▸ Excerpted text
---
10562  Using Arduino / Motors, Mechanics, and Power / Re: Servos: backlash + noise? on: February 26, 2011, 11:24:52 am
Noobie servo questions:

I haven't worked with servos before and I'm wondering what sort of backlash one can expect with them. I also haven't priced/sourced them yet - so are cheap ones likely to suffer from more backlash or is servo gearing overall generally tight?

Also noise - when I have seen servo projects, they tended to have pretty loud gearing/motor noise (say compared to non-servo gearhead DC motors) Is that  just a characteristic of all servos or just low(er) end?


Most hobby servos have pretty low backlash, I don't think you will have a problem with that. As far as noise, several have asked that recently and it's pretty much hit and miss depending on specific servo model used. As it's not a published spec on any servo I recall all I can recommend is you ask around on a R/C forum for peoples experience and recommendation for the quiet servos.

I've seen servos from around $8 to $200 dollares, so quality and capablities have a wide range. The better brand name servos offer specifications that can help is choosing.
10563  Using Arduino / Project Guidance / Re: Turning the arduino on with a relay on: February 26, 2011, 02:39:26 am
Sounds like a simple application. Just get a 5v relay like this maybe: I would wire the relay coil via a spare USB cable, just hack of the end and wire the USB +5vdc and ground wires to the relay coil and plug into your PC. You might want to wire a diode across the coil terminals, anode to the ground wire, cathode to the +5vdc wire, to clamp transients. The six amp contact ratings for that relay should be able to handle just about anything you might have in mind.
---
▸ Supplied material
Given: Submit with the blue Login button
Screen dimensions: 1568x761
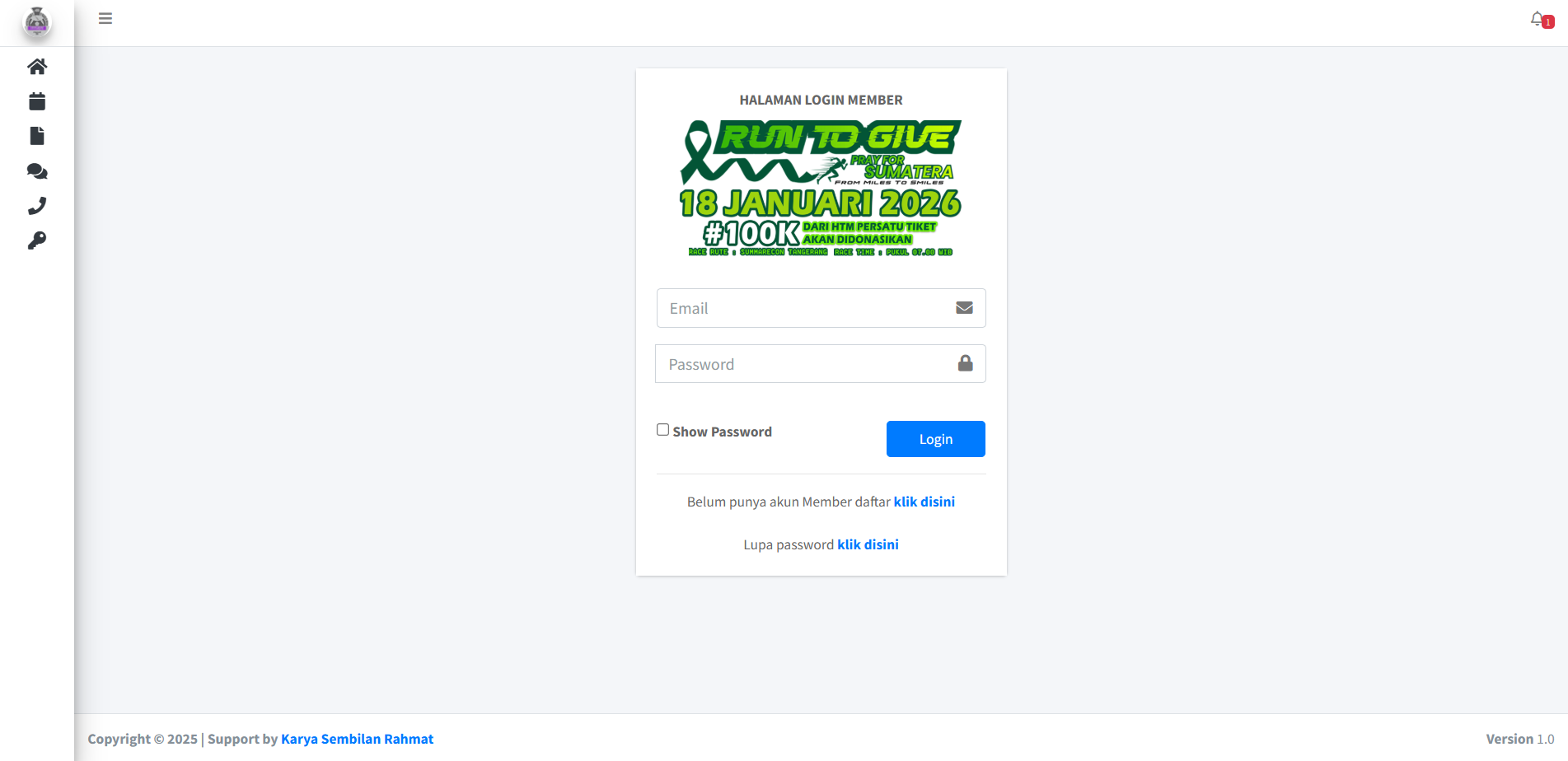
---
▸ To-do list
1. In the forum posts, what price range of servos has the person answering seen?
2. List every distinct forum section name that appears in the headers of the forum posts.
3. Pick up the forum posts about servos and relays where they stop, and keep writing.

▸ Answers for the exercise
1. From around $8 to $200.

2. Using Arduino; Motors, Mechanics, and Power; Project Guidance

3.
Or you could wire the relay coil to a spare internal disk drive power connector's +5vdc and ground pins.

10564  Using Arduino / Microcontrollers / Re: Atmega32L Arduino Bootloader installed! And working arduino sketch!!! *WHEW!* on: February 26, 2011, 02:22:08 am
I am still gathering info on what exactly the Arduino bootloader is needed for, but what I do know is you need it for rx/tx functionality for easy uploading of sketches from the ide, but as far as I have known that's about it. I know there is more to it but you can use my method as described and upload without bootloader at all which in turn also gives you the option of writing larger programs.

The bootloader is needed for only one function, to allow the IDE to upload a sketch via AVRDUDE using a serial protocol. Once the sketch is loaded and running the bootloader is not used or required by any of the Arduino core commands or libraries. It is just a way to program a AVR chip without requiring an independent hardware programmer.

 If you already have such a hardware programmer or even a spare arduino board running the ArduinoISP sketch then there is really no reason to burn a bootloader to the chip. It's really a user's choice these days, however as the IDE and arduino boards ship they assume and utilize the bootloader method to upload sketches, and is simpler for first time arduino users to get going with.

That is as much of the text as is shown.